What you should do — Retype, word for word, the lines from the first line of the entries through the line that holds "Given: Choose Disable"; leave out the pictures.

Records for the exercise —
-=-=-
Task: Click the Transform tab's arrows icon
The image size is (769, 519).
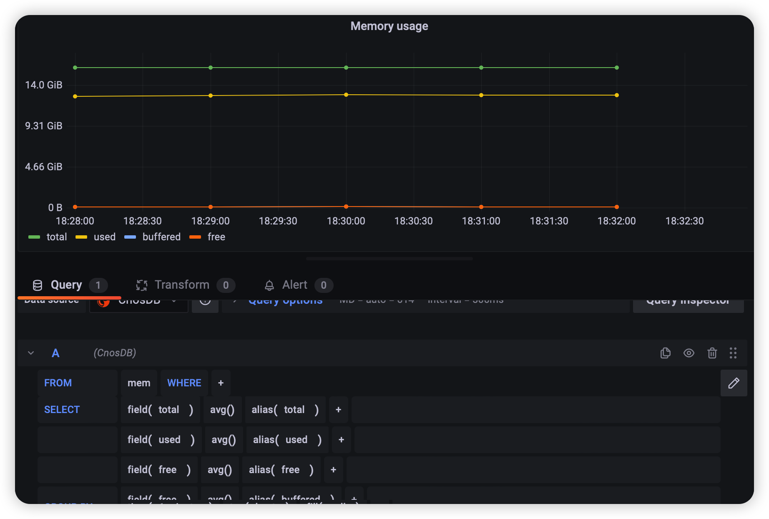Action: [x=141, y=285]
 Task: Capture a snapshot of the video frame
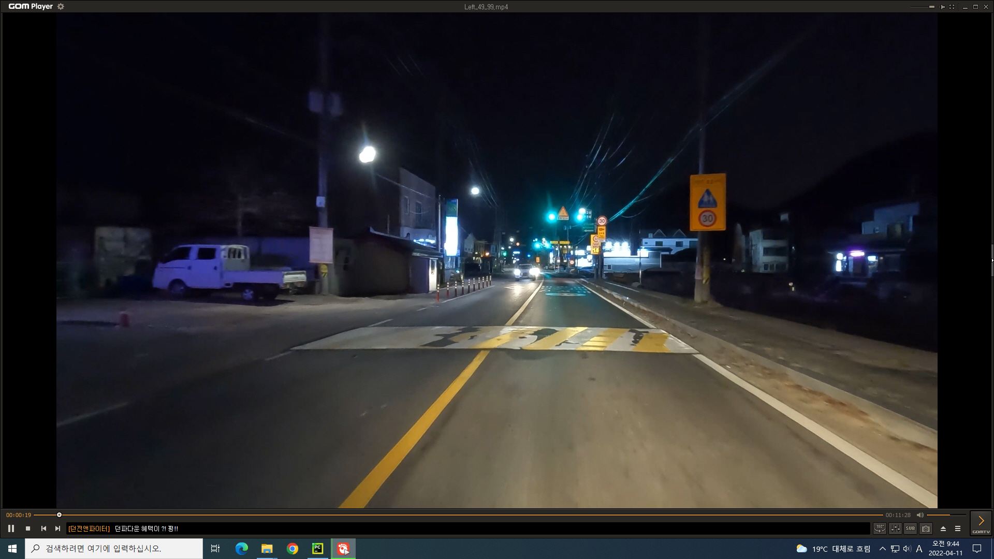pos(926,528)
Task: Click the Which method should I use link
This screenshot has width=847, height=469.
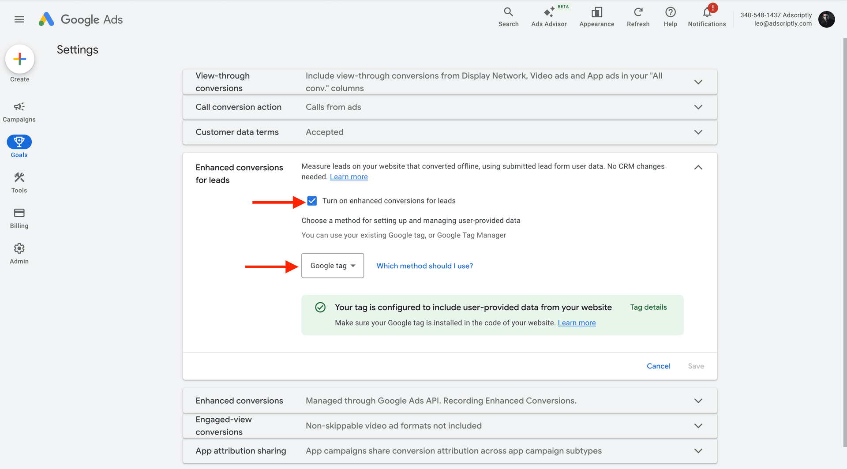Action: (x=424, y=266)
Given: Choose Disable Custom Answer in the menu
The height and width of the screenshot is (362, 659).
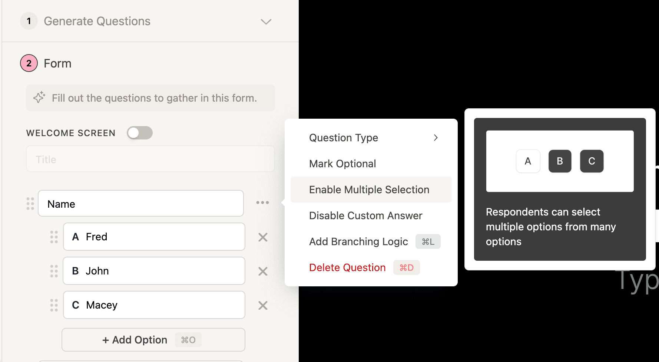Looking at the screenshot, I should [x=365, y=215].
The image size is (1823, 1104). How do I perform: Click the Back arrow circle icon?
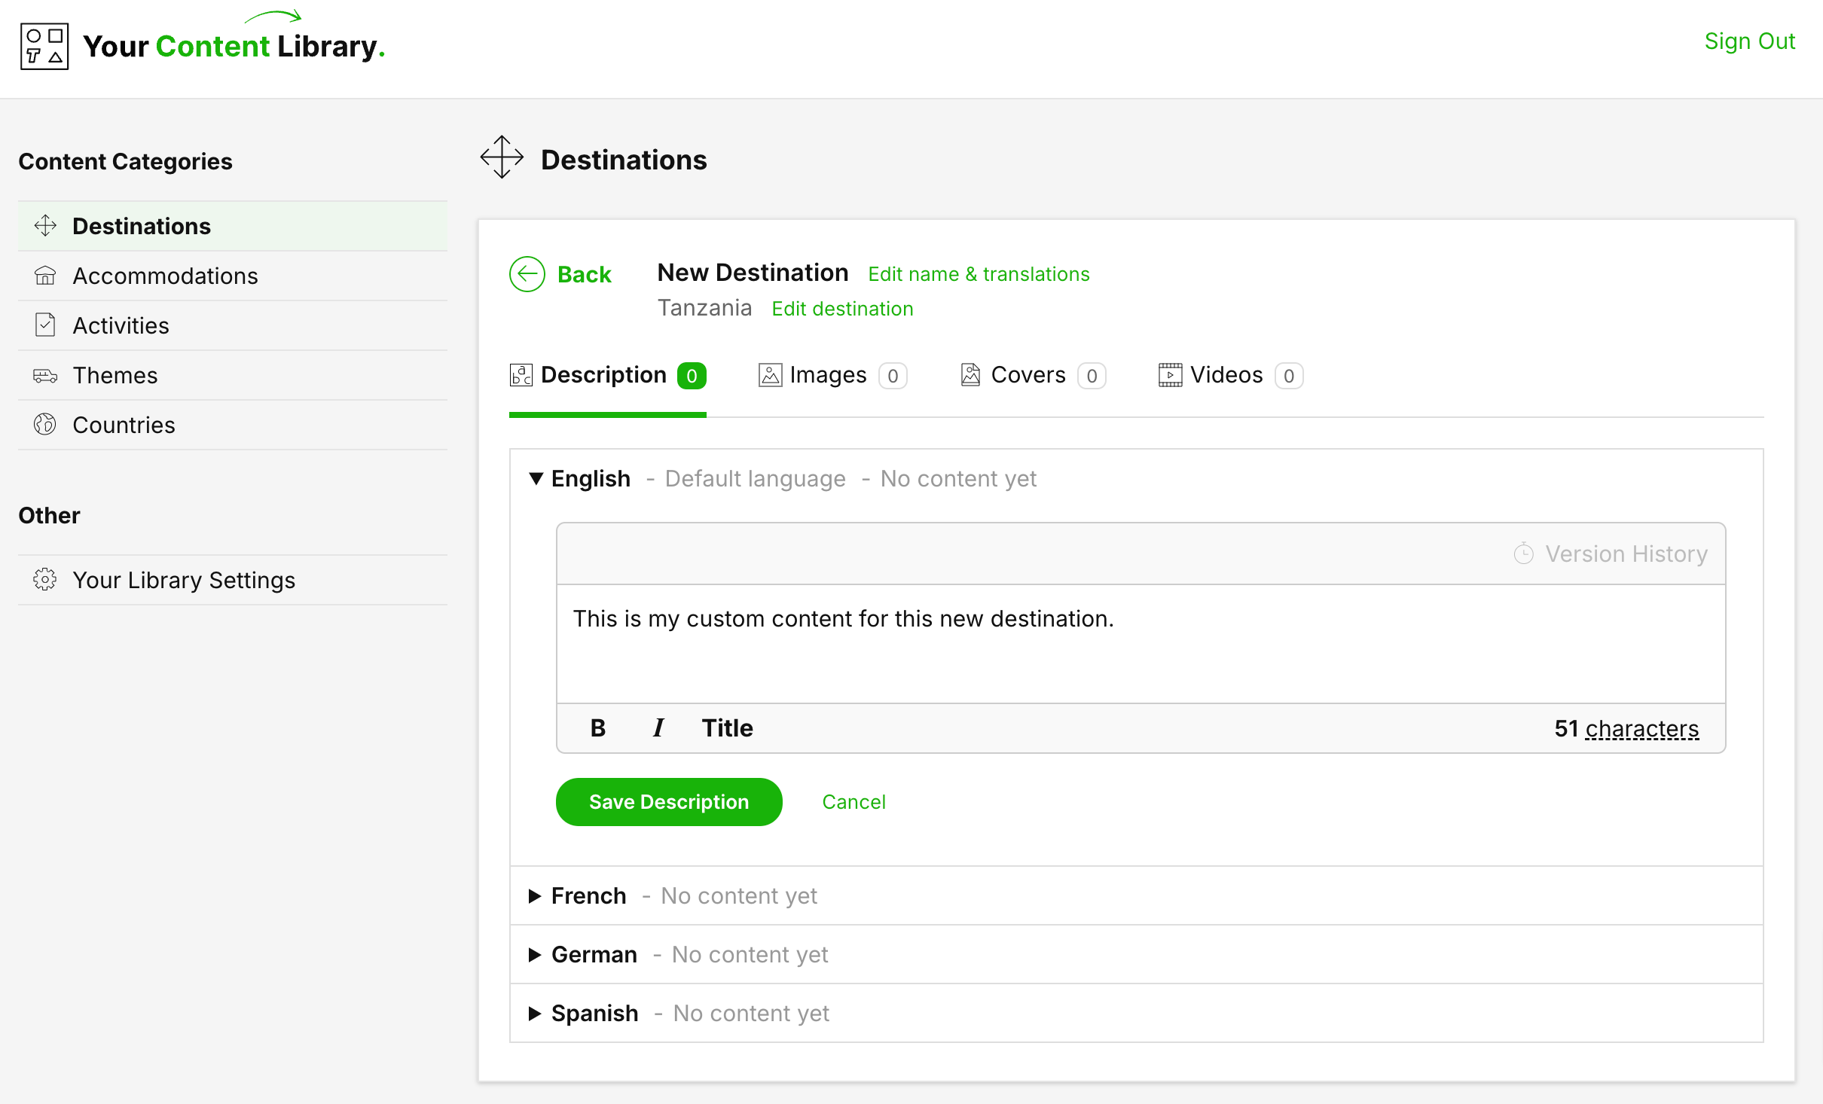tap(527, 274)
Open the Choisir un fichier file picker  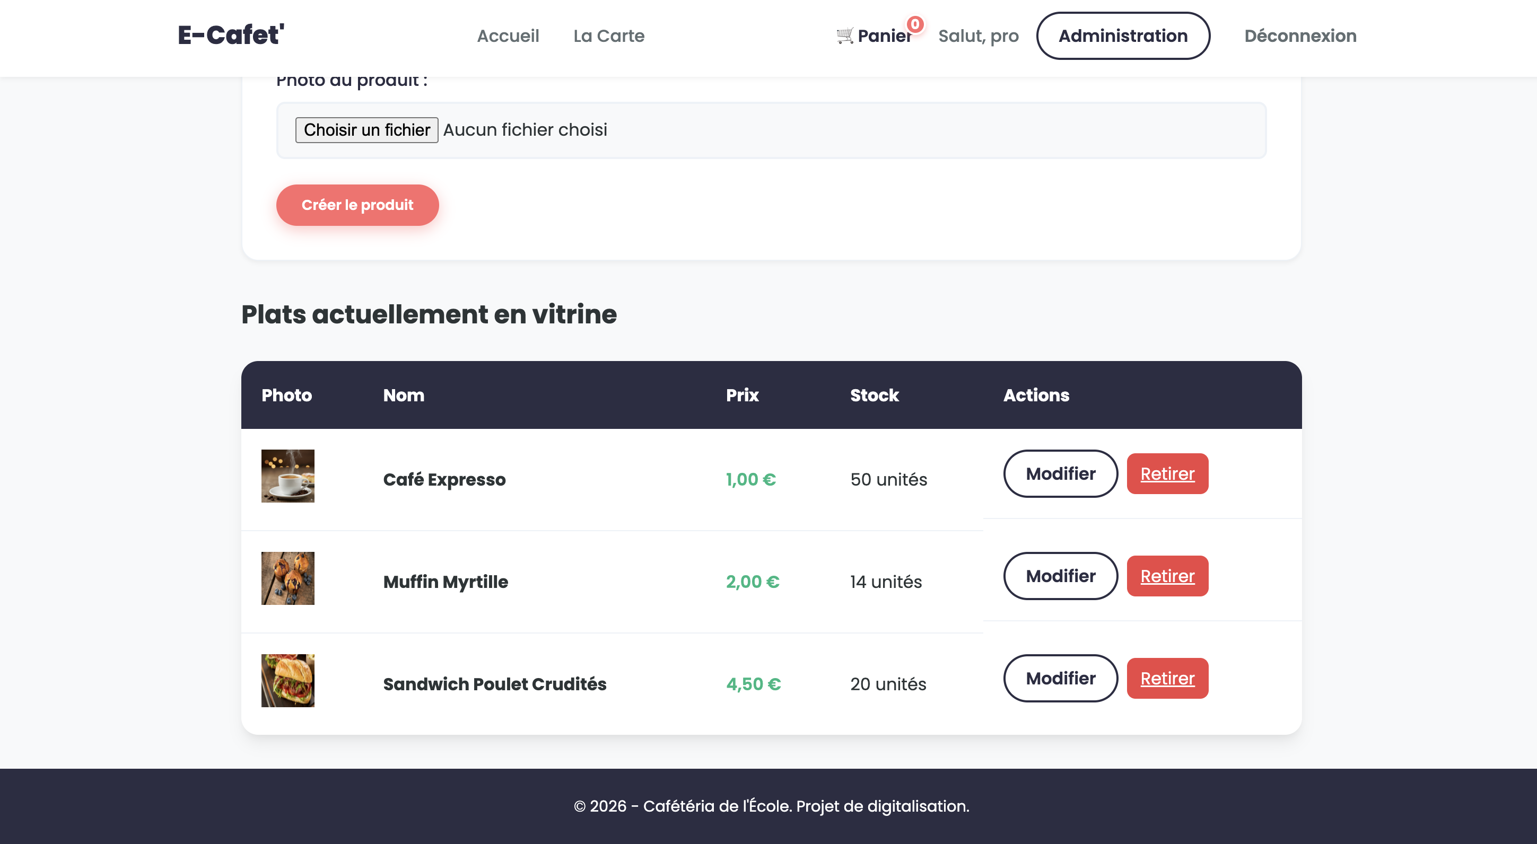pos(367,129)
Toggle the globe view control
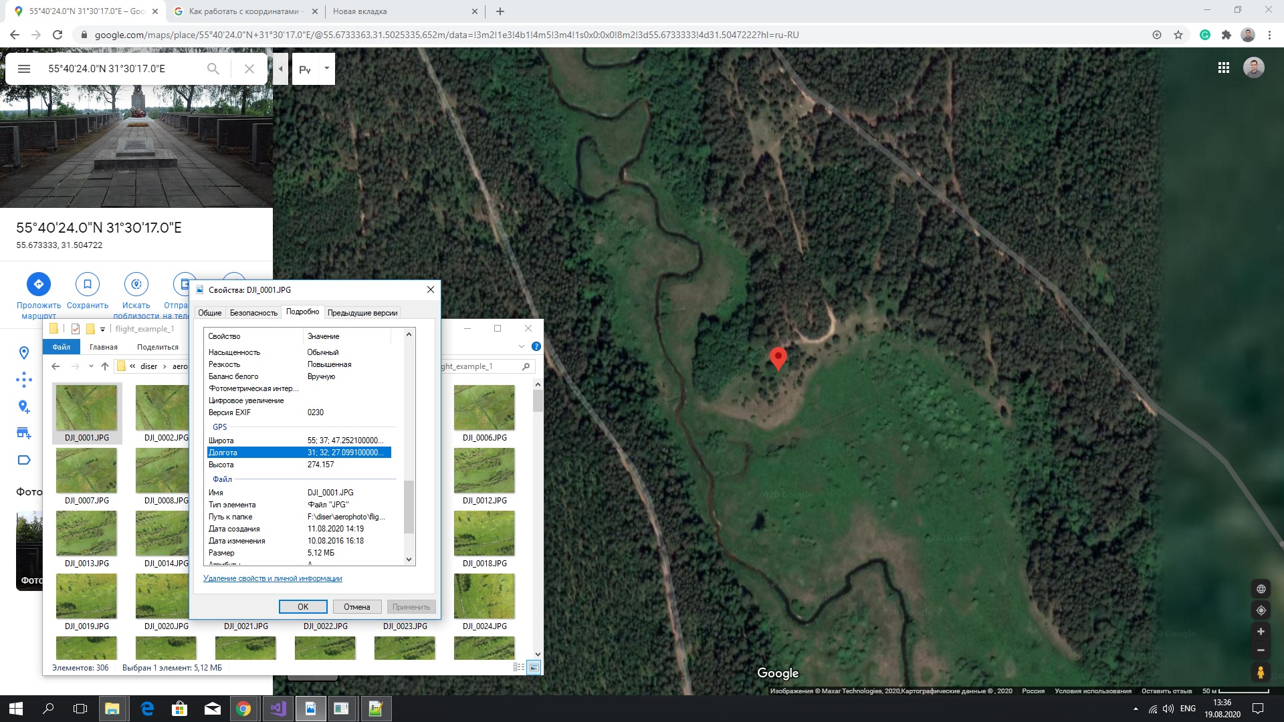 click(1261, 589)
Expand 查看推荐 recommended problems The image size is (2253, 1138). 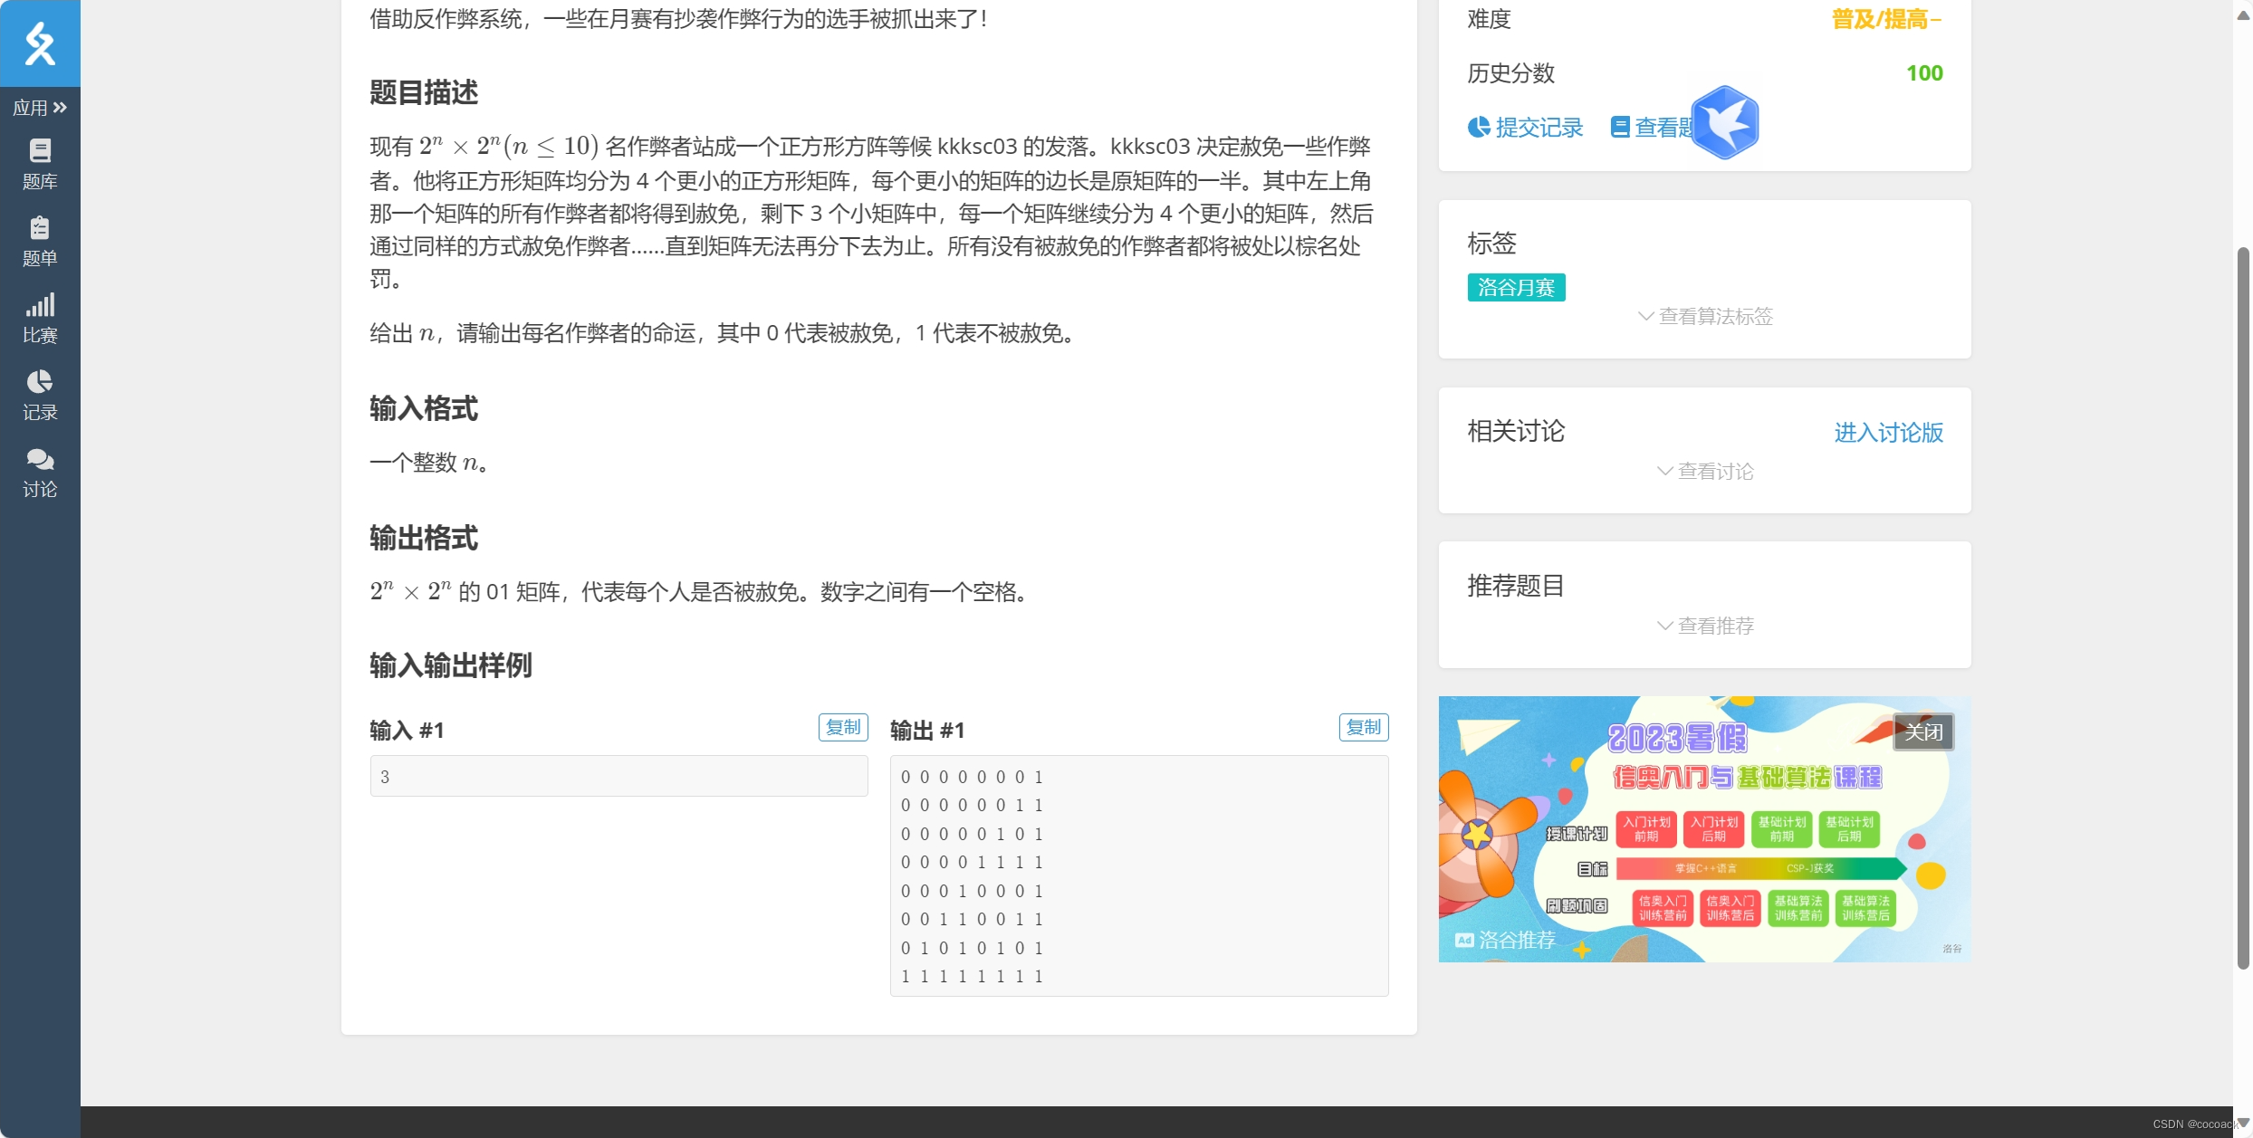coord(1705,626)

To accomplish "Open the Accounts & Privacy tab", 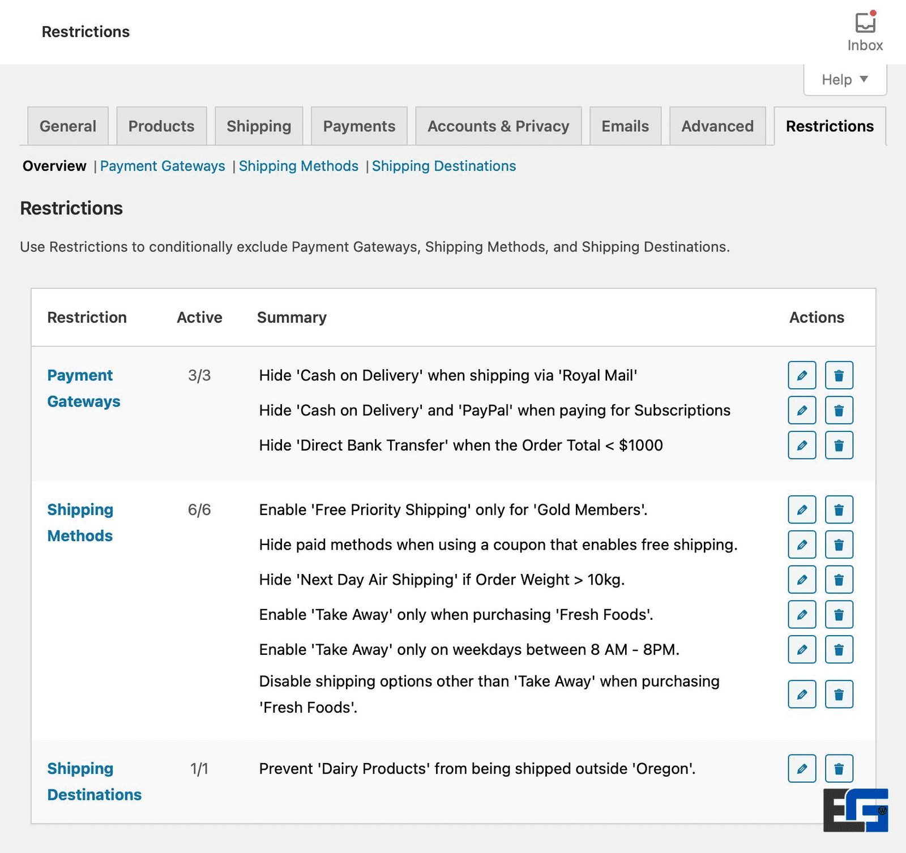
-=-=-
Exercise result —
Task: Click the Transform tab's arrows icon
The image size is (769, 519).
Action: [x=141, y=285]
 Task: Capture a snapshot of the video frame
pos(926,528)
Task: Click the Which method should I use link
This screenshot has width=847, height=469.
Action: (x=424, y=266)
Given: Choose Disable Custom Answer in the menu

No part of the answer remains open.